**WHAT TO WORK ON**
Print the data below verbatim, from the line with "Image resolution: width=347" to the line with "Action: point(758,495)", including both of those lines.

Element lookup data
* Begin *

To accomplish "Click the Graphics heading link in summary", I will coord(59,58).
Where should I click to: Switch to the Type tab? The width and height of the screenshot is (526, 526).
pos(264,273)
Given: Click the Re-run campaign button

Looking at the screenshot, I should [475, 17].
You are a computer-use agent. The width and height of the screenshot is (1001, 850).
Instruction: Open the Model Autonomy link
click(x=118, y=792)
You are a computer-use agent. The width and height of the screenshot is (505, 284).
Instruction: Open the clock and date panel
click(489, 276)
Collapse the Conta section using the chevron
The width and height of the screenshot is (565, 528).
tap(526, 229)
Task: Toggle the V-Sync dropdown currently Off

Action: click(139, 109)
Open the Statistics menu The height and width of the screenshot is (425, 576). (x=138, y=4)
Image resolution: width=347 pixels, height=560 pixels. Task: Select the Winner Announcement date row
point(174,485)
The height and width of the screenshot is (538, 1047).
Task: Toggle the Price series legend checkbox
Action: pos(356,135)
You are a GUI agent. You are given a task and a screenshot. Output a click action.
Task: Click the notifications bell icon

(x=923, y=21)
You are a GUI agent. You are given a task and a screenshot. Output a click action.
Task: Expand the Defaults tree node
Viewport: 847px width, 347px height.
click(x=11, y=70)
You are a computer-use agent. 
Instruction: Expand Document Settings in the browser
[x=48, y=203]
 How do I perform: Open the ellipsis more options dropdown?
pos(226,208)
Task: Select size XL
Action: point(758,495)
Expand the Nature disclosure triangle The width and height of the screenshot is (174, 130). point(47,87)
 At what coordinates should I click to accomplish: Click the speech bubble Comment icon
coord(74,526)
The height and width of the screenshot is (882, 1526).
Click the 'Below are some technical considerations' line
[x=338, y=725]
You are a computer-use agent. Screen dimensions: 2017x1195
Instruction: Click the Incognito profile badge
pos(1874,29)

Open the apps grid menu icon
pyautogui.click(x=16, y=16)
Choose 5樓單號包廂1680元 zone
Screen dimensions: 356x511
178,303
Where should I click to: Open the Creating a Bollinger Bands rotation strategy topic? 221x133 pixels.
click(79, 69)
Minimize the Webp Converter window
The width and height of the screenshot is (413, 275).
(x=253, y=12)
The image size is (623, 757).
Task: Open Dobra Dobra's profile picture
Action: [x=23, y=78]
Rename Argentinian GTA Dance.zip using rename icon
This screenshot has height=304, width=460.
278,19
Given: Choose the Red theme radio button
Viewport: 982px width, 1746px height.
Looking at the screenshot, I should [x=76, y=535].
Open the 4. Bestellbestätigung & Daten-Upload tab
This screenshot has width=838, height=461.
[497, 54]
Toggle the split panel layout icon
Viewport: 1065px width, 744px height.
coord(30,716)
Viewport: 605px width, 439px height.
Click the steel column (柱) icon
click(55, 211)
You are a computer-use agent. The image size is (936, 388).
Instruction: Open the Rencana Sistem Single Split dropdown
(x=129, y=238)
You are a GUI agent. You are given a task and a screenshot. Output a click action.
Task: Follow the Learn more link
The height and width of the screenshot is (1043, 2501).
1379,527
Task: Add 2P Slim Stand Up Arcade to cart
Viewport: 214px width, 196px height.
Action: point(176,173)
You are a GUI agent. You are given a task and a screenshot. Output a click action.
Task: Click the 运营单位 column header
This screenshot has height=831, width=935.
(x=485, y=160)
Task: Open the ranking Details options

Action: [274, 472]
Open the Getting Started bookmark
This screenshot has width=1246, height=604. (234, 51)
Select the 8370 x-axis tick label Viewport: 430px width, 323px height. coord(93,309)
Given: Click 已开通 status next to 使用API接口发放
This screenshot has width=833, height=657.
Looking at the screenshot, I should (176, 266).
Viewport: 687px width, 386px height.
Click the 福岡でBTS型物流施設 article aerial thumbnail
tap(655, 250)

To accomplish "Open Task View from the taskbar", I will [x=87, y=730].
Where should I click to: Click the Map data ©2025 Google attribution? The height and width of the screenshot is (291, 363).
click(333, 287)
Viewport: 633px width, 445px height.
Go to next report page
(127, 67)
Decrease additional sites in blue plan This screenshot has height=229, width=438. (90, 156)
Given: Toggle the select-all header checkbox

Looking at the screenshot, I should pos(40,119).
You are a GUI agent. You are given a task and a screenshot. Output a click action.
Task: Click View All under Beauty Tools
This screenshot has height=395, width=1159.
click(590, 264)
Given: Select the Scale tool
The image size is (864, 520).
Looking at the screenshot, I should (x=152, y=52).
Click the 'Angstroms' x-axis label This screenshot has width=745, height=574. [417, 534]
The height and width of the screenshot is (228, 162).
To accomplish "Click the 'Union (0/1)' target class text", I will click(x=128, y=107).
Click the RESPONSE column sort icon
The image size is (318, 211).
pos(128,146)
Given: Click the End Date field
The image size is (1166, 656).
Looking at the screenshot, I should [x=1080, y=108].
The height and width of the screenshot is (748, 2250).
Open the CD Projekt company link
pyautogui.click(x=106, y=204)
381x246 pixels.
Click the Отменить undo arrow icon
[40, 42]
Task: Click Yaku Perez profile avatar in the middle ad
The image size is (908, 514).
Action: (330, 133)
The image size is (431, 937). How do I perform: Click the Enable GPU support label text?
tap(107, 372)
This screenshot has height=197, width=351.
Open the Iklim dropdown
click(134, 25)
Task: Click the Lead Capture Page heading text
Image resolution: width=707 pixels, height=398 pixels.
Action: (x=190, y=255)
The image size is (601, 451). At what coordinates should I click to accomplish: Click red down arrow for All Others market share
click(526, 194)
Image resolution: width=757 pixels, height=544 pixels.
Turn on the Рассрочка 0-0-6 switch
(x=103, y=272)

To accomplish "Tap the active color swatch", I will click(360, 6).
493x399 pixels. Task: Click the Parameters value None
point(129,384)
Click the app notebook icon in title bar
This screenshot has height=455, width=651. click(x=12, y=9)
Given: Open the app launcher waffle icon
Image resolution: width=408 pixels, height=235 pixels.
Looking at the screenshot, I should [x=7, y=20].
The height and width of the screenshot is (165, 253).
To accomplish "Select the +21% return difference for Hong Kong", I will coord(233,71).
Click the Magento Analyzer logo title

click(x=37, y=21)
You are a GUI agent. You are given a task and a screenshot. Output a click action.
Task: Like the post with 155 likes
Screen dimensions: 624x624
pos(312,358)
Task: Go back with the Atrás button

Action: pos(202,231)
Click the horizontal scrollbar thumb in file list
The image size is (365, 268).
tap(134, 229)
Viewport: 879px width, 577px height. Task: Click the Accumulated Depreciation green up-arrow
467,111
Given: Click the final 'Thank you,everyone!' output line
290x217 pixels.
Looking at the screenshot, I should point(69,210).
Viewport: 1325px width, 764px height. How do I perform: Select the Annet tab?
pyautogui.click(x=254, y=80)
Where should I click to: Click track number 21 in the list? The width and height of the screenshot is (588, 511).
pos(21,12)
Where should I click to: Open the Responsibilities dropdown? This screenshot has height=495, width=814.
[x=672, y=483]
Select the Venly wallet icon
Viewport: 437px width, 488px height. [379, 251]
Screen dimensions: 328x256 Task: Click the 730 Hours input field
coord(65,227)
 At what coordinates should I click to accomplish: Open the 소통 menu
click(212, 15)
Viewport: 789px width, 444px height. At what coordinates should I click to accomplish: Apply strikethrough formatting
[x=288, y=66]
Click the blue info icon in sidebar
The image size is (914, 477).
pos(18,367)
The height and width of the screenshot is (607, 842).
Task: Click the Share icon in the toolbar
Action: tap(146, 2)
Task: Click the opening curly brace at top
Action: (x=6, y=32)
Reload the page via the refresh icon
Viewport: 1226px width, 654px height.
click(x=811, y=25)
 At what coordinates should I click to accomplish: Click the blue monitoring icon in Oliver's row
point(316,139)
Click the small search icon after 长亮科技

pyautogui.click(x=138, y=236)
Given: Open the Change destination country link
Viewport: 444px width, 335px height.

* End *

**FINISHED TASK**
Image resolution: width=347 pixels, height=560 pixels. Task: Select the Winner Announcement date row
point(174,485)
The height and width of the screenshot is (538, 1047).
Task: Toggle the Price series legend checkbox
Action: pos(356,135)
You are a GUI agent. You are given a task and a screenshot. Output a click action.
Task: Click the notifications bell icon

(x=923, y=21)
You are a GUI agent. You are given a task and a screenshot. Output a click action.
Task: Expand the Defaults tree node
Viewport: 847px width, 347px height.
click(x=11, y=70)
You are a computer-use agent. 
Instruction: Expand Document Settings in the browser
[x=48, y=203]
 How do I perform: Open the ellipsis more options dropdown?
pos(226,208)
Task: Select size XL
Action: point(758,495)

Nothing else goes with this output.